Let's focus on the real dire problems right in our face. Don't start conjuring up problems until they are real.
 
I haven't heard anyone discuss what criteria will define when restrictions are lifted? I have no idea if it will be based on tests, deaths, cases, time... I simply haven't any discussions on that.

Ordinarily that would be be based on models of circulating virus, transmission potential, all that other epidemiological stuff, but there’s no way we’ll get to that. It will be arbitrarily decided by politicians. Just like closures.
 
So we should ban game farms because they are a disease vector and threat to public wildlife (which they are), but we shouldn't close public lands to limit human movement during a pandemic because of the disease vector and threat to human safety?

Got it.
 
As our HT Thanos disciples would argue, there's too many people. And when there's too many people a communicable disease can thin the herd, like wildlife. But since we can't tolerate preventable human death, we put measures in place to minimize it (gun control, traffic laws, medicine). These measures involve limiting our freedom but we often find the sacrifices to be worth the benefits.
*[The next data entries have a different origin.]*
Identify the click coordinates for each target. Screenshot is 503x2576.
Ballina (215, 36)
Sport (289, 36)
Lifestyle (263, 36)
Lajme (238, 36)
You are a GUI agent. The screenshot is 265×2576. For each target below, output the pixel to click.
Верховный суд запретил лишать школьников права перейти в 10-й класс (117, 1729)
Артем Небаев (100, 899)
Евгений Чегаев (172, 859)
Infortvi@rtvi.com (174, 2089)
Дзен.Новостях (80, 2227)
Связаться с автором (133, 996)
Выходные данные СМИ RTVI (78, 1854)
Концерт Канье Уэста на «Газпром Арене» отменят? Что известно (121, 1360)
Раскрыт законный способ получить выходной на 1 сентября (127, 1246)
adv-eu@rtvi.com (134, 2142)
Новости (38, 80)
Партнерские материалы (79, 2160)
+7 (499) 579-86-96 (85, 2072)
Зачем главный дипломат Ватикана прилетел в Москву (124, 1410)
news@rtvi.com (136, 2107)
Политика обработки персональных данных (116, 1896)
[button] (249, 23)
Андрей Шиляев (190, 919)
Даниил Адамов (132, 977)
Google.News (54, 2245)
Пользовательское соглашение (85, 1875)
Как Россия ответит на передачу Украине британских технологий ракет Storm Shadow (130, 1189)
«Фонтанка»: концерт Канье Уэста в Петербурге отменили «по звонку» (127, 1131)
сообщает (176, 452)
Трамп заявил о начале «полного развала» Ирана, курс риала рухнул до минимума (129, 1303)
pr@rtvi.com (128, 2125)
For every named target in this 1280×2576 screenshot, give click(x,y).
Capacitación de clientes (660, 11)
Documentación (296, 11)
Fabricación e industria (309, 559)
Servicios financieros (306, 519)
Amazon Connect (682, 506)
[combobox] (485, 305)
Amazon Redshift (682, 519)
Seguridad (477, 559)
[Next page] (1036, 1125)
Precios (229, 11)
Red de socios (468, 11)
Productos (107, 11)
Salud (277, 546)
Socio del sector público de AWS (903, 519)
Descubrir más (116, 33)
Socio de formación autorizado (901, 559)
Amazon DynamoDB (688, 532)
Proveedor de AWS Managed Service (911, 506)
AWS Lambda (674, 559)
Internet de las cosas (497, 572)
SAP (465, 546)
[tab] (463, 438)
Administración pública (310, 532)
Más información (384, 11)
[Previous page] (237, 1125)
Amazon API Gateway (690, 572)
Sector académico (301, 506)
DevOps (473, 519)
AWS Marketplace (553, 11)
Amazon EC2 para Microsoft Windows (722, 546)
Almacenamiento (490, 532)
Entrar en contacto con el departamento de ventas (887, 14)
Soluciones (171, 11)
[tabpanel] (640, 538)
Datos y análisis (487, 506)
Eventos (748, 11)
But for how long and how often is society going to tolerate measures that severely limit our freedom like what we're doing right now? Most people seem to think a couple of weeks of shelter in place and some paychecks/wealth are worth it in this case (easy for me to say, I'm still going to work and getting paid, can recreate all over my state). But 6 months of this? What if something similar occurs in 2 years? Or next year? Will we be willing to go through this again that soon? Worldwide population density is set to increase for the next 50-100 years so there will be more pandemics.

Just saying folks have some legitimate questions/concerns about how this will play out in the short and long run
 
So we should ban game farms because they are a disease vector and threat to public wildlife (which they are), but we shouldn't close public lands to limit human movement during a pandemic because of the disease vector and threat to human safety?

Got it.
No more so that we should stop driving cars to stop the pandemic of vehicular deaths.
 
No more so that we should stop driving cars to stop the pandemic of vehicular deaths.
That's a non sequitur, my friend. We take measures everyday to reduce and/or minimize the number of traffic deaths.

Take a deep breath and go re-read the text I sent you.